REQUIRED WORK
Go to the line in the entries below that holds "Канаш) (37, 1490)" and repeat exactly from there through the line that holds "[Я.Мессенджер] (28, 329)", inclusive.

RECORDS TO PROCESS
↓↓↓
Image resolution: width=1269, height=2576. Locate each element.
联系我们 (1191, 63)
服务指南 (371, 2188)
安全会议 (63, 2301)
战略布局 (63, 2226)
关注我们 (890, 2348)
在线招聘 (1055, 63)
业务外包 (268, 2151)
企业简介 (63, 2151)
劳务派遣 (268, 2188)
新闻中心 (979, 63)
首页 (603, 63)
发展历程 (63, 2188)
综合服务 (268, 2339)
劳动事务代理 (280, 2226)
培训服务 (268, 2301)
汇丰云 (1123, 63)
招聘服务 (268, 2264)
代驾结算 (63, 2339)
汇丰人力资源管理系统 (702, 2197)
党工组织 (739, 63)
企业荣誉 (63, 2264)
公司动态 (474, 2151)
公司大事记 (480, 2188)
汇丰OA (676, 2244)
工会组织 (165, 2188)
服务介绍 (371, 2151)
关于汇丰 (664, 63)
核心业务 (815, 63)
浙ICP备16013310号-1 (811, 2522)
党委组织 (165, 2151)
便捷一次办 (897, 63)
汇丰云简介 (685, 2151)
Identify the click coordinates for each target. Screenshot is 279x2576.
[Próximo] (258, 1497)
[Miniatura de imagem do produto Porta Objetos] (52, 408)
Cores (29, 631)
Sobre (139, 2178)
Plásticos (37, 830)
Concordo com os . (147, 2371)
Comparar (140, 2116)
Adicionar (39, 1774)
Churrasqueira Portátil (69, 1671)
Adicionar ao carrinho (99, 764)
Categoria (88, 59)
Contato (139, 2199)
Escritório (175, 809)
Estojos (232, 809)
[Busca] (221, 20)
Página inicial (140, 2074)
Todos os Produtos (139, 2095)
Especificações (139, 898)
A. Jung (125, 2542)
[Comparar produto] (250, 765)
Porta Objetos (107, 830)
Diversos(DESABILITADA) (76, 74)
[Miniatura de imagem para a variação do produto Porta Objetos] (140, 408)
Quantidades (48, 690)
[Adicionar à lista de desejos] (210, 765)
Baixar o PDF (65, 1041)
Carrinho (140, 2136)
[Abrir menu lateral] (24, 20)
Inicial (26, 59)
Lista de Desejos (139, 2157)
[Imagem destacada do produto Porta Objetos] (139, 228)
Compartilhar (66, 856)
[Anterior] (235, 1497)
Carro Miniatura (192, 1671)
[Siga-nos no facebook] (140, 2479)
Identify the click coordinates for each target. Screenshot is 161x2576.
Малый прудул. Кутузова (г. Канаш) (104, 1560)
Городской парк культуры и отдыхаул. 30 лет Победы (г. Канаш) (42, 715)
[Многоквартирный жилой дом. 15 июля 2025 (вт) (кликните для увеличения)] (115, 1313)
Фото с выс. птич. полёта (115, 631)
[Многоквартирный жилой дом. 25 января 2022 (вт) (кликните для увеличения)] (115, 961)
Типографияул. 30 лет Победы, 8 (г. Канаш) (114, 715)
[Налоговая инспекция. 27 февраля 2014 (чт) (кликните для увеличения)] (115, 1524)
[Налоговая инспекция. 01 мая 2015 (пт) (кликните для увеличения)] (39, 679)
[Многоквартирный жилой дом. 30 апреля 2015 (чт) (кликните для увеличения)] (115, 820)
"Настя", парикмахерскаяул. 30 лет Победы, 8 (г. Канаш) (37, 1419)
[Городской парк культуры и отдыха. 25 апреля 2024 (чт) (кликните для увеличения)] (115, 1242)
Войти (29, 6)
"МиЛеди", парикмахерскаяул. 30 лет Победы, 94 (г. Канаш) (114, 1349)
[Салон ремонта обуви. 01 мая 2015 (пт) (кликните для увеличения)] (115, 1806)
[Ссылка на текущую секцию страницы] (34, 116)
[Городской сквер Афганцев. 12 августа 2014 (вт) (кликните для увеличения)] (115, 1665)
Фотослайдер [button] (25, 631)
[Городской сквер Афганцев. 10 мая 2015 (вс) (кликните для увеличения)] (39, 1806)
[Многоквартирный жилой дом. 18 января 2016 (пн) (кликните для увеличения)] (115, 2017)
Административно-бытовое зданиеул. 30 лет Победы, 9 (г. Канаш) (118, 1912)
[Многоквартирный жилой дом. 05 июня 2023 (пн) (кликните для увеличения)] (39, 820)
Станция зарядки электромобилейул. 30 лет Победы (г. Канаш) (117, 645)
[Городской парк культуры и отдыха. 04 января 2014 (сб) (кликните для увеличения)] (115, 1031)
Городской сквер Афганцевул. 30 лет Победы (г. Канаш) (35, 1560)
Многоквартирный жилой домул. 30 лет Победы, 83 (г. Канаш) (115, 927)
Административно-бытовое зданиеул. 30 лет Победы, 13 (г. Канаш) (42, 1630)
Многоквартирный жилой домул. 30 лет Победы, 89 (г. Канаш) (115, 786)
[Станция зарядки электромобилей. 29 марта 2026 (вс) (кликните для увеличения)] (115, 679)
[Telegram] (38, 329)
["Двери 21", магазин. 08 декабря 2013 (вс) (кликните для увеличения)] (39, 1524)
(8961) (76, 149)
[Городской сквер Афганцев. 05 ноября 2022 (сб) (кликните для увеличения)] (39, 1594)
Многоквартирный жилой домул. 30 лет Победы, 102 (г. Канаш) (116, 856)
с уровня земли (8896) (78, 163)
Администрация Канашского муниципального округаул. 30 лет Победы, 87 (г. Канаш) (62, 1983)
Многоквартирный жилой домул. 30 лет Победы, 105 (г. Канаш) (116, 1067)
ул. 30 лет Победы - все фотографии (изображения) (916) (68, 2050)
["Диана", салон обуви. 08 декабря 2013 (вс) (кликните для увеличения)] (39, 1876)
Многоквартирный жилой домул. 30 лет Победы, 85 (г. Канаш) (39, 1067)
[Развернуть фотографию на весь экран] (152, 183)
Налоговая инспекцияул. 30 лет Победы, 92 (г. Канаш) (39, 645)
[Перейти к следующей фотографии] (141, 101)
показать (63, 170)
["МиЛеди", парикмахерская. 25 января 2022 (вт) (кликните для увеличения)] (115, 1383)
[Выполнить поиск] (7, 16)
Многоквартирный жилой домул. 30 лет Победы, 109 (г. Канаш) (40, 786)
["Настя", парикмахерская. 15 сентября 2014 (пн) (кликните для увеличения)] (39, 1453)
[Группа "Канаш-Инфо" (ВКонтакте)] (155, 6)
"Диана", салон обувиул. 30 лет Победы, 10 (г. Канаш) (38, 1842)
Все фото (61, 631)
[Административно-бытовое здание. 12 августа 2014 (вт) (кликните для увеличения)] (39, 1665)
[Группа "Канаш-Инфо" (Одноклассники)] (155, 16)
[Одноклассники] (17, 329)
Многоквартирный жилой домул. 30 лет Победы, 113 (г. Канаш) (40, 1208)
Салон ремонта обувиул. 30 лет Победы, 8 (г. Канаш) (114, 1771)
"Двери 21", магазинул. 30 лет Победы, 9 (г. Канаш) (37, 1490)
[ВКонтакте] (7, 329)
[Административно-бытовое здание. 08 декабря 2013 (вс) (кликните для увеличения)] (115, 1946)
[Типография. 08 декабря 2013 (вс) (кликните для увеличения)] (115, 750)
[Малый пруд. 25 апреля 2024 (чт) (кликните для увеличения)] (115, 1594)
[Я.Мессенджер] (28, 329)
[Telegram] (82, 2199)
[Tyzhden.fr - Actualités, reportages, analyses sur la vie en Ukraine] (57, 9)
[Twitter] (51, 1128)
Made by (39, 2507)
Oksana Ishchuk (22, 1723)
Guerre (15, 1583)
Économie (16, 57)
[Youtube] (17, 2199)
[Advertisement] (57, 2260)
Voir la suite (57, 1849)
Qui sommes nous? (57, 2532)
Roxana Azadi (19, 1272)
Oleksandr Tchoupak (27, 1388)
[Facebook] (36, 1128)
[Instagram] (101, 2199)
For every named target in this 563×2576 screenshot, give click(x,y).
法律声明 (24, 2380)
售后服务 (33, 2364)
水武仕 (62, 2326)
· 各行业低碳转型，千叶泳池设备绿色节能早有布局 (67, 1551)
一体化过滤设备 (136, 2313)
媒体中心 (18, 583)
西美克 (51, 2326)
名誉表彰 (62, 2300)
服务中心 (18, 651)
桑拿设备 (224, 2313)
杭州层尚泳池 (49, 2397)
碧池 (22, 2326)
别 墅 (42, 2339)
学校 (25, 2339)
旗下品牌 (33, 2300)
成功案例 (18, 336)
↑↑↑
FINISHED EXERCISE
"Двери 21", магазинул. 30 лет Победы, 9 (г. Канаш) (37, 1490)
[ВКонтакте] (7, 329)
[Административно-бытовое здание. 08 декабря 2013 (вс) (кликните для увеличения)] (115, 1946)
[Типография. 08 декабря 2013 (вс) (кликните для увеличения)] (115, 750)
[Малый пруд. 25 апреля 2024 (чт) (кликните для увеличения)] (115, 1594)
[Я.Мессенджер] (28, 329)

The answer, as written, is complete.